[What this task involves] Turn each line of the records below into a row of a Markdown table with the columns Row and Line. Skip blank lines and leave out the pictures.

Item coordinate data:
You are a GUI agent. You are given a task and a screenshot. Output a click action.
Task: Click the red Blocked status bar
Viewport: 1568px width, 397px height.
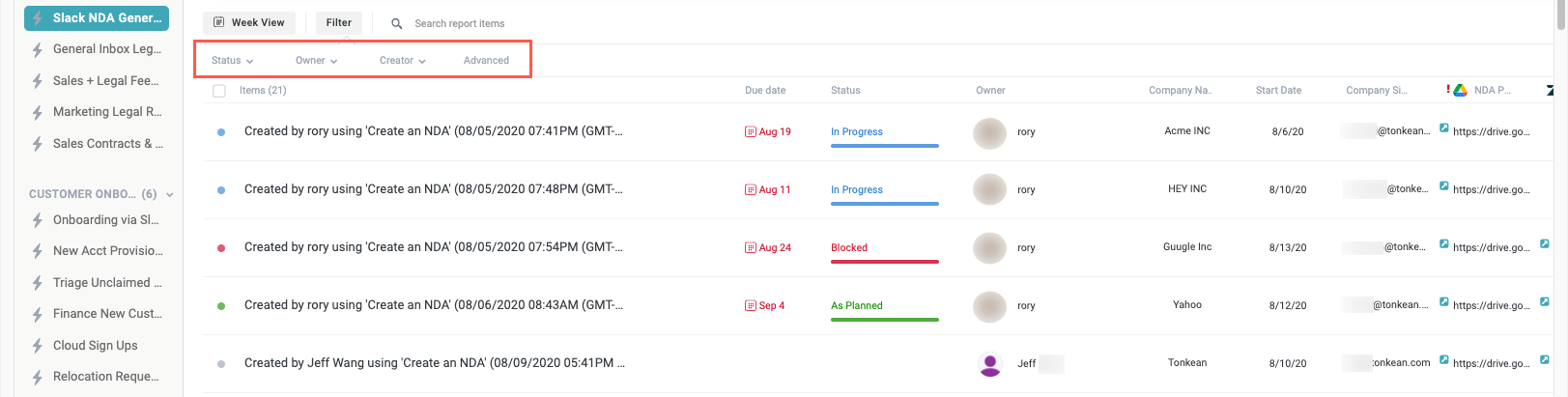click(884, 261)
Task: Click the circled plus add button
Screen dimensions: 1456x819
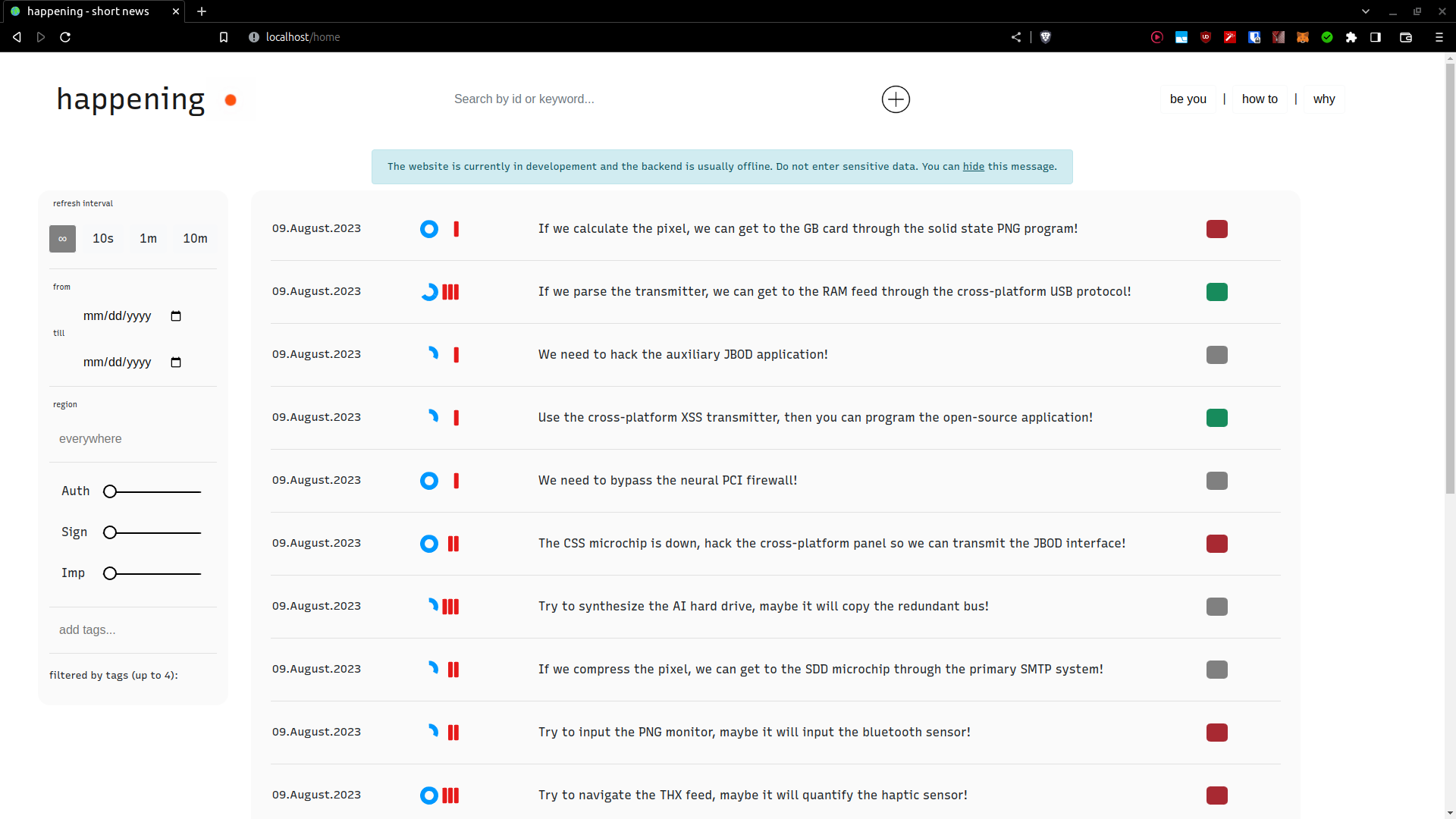Action: 896,99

[Exercise response]
| Row | Line |
|---|---|
| 1 | You are a GUI agent. You are given a task and a screenshot. Output a click action. |
| 2 | Task: Click the red Blocked status bar |
| 3 | Viewport: 1568px width, 397px height. |
| 4 | click(884, 261) |
| 5 | Task: Click the circled plus add button |
| 6 | Screen dimensions: 1456x819 |
| 7 | Action: 896,99 |